Dans le même temps, les ventes vers les États-Unis ont reculé de 6,6 %. Le surplus commercial bilatéral est donc tombé de 10,3 milliards à 5,9 milliards de dollars canadiens entre juin et juillet. 

Ottawa veut doubler les exportations hors des États-Unis

Le gouvernement a désormais fixé un objectif de long terme. Il souhaite doubler les exportations canadiennes vers les marchés non américains au cours de la prochaine décennie. Cette progression représenterait environ 300 milliards de dollars canadiens d’échanges supplémentaires. 

Pour y parvenir, Ottawa veut combiner nouveaux accords commerciaux, soutien aux exportateurs et investissements dans les infrastructures. De plus, le gouvernement a lancé un fonds de 5 milliards de dollars canadiens destiné aux corridors commerciaux. Ces infrastructures doivent faciliter l’accès aux ports et aux marchés étrangers. 

Par ailleurs, le Canada cherche à avancer dans ses négociations commerciales avec plusieurs partenaires. Les discussions concernent notamment l’Inde, les Émirats arabes unis, le Mercosur, la Thaïlande et les Philippines. Ottawa vise également un accord avec l’Association des nations de l’Asie du Sud-Est. 

L’Europe occupe une place centrale dans la stratégie

L’Union européenne apparaît comme un partenaire particulièrement important. Elle constitue déjà le deuxième partenaire commercial du Canada pour les biens et les services. En 2025, leurs échanges combinés ont atteint 178,6 milliards de dollars canadiens. 

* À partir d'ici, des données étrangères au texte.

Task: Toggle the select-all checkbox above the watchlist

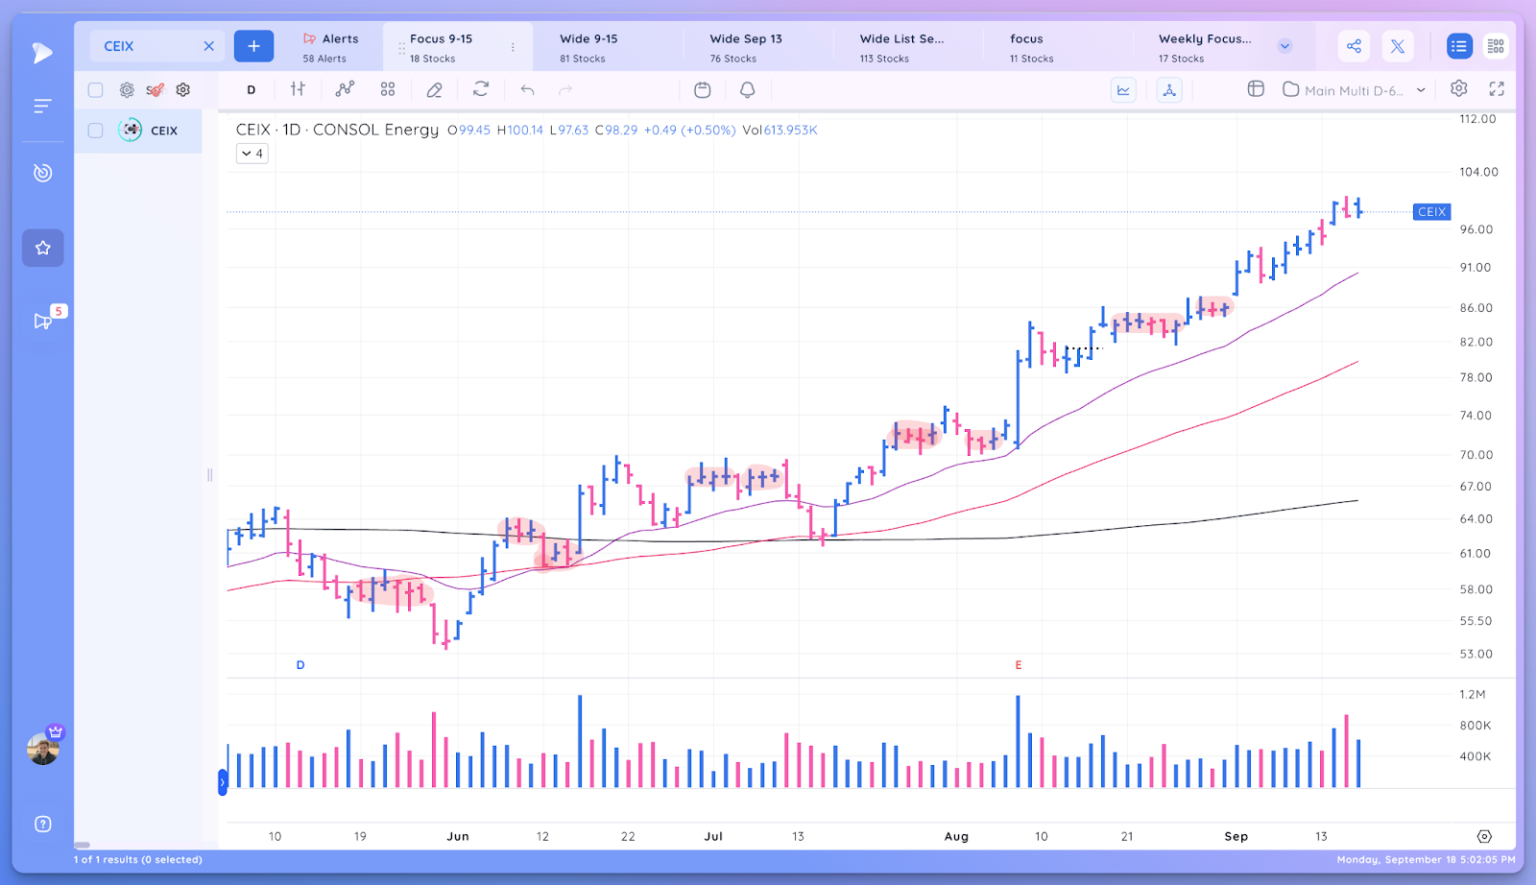Action: pos(95,89)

En outre, Ottawa et Bruxelles ont lancé en mars 2026 des négociations sur un accord consacré au commerce numérique. Les deux partenaires veulent aussi approfondir leur coopération économique et réglementaire dans le cadre de l’AECG. 

Le Canada développe parallèlement ses relations avec d’autres puissances économiques. Cette politique concerne notamment l’Asie et plusieurs économies émergentes. Toutefois, remplacer rapidement le marché américain reste irréaliste compte tenu de l’intégration géographique et industrielle des deux économies.

Une stratégie qui ne signifie pas une rupture avec Washington

La diversification commerciale vise donc davantage à réduire les risques qu’à tourner le dos aux États-Unis. Ottawa continue d’ailleurs de considérer la stabilisation de la relation commerciale nord-américaine comme une priorité. Le gouvernement prépare notamment la prochaine phase de l’accord commercial entre le Canada, les États-Unis et le Mexique. 

Cependant, les tensions tarifaires ont renforcé l’urgence de cette transformation. Fin août, le Canada a annoncé de nouvelles contre-mesures visant certains produits américains. Ottawa accompagne aussi les entreprises touchées par les perturbations commerciales. 

Ainsi, le pari canadien repose sur deux mouvements complémentaires. Le pays cherche à préserver l’accès au marché américain tout en développant des alternatives crédibles ailleurs. Le succès dépendra toutefois de la capacité des entreprises à convertir les nouveaux accords, infrastructures et investissements en échanges durables.